[BEGIN]

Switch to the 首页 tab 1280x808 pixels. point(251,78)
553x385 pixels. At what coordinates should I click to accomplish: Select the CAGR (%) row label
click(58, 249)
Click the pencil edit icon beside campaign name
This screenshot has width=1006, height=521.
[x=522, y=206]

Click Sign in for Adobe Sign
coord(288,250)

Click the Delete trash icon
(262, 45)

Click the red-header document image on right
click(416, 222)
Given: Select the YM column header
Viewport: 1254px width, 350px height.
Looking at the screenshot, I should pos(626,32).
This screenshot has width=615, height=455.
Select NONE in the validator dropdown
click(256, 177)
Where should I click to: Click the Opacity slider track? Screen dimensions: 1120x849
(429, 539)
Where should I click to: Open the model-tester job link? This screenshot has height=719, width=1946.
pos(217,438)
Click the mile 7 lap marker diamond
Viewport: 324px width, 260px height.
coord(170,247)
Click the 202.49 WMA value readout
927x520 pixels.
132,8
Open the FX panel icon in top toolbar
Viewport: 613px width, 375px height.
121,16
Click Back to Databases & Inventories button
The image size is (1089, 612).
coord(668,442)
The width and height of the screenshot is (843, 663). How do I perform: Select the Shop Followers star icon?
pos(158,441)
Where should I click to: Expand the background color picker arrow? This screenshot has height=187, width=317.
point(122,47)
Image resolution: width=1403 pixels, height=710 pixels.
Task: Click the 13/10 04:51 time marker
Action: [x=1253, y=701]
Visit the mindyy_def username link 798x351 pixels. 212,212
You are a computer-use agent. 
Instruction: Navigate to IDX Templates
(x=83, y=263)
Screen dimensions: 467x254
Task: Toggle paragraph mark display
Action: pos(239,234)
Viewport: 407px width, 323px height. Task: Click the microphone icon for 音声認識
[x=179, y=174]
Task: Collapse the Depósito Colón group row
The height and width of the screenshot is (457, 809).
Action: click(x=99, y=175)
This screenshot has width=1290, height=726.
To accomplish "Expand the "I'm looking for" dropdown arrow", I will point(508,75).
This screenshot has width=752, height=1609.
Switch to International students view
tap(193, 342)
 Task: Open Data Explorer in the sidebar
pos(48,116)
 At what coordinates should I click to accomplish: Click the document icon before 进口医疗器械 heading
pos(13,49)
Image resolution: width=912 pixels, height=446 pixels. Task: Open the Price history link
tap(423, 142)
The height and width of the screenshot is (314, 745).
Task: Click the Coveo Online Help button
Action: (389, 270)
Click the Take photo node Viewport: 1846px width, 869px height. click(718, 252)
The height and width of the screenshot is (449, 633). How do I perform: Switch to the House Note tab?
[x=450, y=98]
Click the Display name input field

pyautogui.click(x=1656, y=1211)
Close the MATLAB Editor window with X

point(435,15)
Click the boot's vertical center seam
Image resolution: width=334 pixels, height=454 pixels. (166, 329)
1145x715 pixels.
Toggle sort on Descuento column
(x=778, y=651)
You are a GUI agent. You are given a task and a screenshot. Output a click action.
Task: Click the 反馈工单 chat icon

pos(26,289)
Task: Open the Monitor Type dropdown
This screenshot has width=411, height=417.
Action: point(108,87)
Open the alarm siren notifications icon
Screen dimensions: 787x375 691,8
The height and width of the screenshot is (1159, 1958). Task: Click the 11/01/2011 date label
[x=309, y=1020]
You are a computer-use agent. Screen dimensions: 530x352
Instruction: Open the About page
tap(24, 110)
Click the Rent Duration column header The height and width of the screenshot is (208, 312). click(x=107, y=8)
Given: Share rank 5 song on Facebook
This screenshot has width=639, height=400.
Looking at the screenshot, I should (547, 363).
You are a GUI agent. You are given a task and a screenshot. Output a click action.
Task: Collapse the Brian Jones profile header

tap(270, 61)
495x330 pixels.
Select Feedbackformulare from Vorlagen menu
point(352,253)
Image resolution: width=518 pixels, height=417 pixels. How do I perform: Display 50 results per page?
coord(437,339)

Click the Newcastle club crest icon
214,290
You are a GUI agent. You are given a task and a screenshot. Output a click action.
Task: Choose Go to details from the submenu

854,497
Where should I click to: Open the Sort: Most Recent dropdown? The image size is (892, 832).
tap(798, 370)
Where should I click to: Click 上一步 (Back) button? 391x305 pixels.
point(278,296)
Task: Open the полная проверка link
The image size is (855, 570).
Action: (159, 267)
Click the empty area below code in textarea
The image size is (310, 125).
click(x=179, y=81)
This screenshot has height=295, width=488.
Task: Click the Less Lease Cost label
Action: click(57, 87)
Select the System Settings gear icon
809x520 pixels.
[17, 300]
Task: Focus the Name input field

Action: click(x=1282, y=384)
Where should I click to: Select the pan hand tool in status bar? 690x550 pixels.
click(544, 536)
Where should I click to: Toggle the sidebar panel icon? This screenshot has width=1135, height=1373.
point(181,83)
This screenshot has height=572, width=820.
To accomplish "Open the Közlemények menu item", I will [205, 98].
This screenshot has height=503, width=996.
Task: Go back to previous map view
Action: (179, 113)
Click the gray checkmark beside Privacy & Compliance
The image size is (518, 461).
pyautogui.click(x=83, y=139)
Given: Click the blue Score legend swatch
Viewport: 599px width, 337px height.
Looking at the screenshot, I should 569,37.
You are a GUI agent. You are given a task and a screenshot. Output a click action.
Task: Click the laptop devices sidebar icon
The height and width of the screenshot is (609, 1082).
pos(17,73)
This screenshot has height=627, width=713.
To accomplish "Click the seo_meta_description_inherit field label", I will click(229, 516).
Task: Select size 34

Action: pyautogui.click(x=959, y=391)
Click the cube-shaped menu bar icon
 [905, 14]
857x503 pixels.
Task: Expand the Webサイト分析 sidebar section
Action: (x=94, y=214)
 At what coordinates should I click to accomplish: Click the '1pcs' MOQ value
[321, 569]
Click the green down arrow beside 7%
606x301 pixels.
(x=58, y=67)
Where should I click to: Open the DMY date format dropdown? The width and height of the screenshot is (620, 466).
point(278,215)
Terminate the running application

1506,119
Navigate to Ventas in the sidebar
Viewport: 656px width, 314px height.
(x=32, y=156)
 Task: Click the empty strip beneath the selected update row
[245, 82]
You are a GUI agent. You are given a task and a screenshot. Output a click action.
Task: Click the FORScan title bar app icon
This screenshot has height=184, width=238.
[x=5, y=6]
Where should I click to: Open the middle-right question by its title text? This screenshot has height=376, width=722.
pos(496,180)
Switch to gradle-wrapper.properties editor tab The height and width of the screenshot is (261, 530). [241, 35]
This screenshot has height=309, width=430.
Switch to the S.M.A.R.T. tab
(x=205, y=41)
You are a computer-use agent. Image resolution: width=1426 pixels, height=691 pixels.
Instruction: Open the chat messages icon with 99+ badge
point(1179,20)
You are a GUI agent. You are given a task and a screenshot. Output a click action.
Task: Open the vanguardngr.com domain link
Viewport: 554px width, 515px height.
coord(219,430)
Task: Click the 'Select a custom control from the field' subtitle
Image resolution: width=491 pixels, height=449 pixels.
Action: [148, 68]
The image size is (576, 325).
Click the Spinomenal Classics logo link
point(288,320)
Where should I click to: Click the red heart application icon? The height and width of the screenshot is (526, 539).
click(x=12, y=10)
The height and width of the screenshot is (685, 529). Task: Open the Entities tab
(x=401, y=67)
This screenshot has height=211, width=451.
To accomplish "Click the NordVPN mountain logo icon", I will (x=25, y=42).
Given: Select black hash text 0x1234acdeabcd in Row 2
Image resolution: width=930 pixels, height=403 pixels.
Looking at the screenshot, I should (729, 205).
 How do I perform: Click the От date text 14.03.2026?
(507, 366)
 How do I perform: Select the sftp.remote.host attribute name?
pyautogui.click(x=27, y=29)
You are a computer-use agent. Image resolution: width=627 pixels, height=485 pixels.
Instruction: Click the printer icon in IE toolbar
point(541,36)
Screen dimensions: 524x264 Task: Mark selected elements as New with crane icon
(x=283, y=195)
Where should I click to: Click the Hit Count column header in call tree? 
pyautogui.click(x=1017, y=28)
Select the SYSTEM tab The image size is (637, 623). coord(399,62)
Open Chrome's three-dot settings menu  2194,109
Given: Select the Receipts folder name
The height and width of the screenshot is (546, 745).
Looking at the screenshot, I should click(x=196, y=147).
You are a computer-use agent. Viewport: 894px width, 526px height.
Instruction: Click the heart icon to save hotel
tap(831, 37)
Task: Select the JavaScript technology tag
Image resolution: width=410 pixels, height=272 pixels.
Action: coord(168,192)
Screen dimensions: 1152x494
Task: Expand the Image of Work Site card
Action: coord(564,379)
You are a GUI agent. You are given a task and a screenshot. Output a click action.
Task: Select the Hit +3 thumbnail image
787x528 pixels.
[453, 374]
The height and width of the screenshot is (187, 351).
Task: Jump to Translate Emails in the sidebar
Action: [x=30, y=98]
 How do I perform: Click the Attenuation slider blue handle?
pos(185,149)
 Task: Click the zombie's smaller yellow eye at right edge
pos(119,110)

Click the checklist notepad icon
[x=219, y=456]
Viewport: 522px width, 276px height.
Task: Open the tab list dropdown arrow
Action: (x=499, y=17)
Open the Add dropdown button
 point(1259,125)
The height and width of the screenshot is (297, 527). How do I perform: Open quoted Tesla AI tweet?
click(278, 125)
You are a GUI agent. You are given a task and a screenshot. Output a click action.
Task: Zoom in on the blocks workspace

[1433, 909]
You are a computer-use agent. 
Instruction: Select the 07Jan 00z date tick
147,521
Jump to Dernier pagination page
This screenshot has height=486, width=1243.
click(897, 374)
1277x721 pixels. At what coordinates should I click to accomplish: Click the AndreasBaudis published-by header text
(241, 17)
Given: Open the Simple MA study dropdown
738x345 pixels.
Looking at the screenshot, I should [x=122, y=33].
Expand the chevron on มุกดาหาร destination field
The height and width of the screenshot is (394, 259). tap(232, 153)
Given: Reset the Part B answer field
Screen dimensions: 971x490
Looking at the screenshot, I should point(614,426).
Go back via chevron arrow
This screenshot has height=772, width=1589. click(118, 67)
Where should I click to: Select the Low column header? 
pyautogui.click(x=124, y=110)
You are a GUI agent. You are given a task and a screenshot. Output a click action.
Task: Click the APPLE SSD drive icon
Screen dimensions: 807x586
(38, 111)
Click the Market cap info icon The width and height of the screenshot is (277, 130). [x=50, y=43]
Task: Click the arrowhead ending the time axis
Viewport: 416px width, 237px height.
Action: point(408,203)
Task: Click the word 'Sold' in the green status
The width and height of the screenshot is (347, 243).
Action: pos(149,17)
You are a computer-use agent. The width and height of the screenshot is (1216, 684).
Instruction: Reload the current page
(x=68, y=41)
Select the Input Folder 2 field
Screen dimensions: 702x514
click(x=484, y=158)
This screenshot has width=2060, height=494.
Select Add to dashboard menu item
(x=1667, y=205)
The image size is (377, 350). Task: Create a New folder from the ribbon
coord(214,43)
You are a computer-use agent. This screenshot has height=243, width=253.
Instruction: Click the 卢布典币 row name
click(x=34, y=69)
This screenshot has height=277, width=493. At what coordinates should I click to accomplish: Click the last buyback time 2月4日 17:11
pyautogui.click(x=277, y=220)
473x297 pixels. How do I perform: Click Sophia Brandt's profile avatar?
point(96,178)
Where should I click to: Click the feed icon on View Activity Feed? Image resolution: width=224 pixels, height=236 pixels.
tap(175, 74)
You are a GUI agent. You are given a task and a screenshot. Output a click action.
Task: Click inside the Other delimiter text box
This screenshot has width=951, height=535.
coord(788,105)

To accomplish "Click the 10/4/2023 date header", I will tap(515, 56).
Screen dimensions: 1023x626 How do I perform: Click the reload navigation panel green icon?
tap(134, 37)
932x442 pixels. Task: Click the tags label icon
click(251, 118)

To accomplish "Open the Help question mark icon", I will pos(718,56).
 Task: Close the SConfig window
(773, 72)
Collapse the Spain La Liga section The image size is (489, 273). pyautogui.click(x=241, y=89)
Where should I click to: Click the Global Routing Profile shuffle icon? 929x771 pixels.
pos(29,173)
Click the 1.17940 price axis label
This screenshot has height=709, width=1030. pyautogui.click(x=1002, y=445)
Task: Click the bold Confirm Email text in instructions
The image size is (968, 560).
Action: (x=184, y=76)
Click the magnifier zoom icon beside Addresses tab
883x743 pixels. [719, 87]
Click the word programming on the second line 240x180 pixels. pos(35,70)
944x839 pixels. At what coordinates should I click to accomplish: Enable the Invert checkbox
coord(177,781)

[END]

» **Task**:
Can you print everything in the material above from the line containing "Given: Reset the Part B answer field" down to the line containing "tap(175, 74)", both of those lines included, with nothing altered?

» **Answer to this task**:
Given: Reset the Part B answer field
Screen dimensions: 971x490
Looking at the screenshot, I should point(614,426).
Go back via chevron arrow
This screenshot has height=772, width=1589. click(118, 67)
Where should I click to: Select the Low column header? 
pyautogui.click(x=124, y=110)
You are a GUI agent. You are given a task and a screenshot. Output a click action.
Task: Click the APPLE SSD drive icon
Screen dimensions: 807x586
(38, 111)
Click the Market cap info icon The width and height of the screenshot is (277, 130). [x=50, y=43]
Task: Click the arrowhead ending the time axis
Viewport: 416px width, 237px height.
Action: point(408,203)
Task: Click the word 'Sold' in the green status
The width and height of the screenshot is (347, 243).
Action: pos(149,17)
You are a computer-use agent. The width and height of the screenshot is (1216, 684).
Instruction: Reload the current page
(x=68, y=41)
Select the Input Folder 2 field
Screen dimensions: 702x514
click(x=484, y=158)
This screenshot has width=2060, height=494.
Select Add to dashboard menu item
(x=1667, y=205)
The image size is (377, 350). Task: Create a New folder from the ribbon
coord(214,43)
You are a computer-use agent. This screenshot has height=243, width=253.
Instruction: Click the 卢布典币 row name
click(x=34, y=69)
This screenshot has height=277, width=493. At what coordinates should I click to accomplish: Click the last buyback time 2月4日 17:11
pyautogui.click(x=277, y=220)
473x297 pixels. How do I perform: Click Sophia Brandt's profile avatar?
point(96,178)
Where should I click to: Click the feed icon on View Activity Feed? Image resolution: width=224 pixels, height=236 pixels.
tap(175, 74)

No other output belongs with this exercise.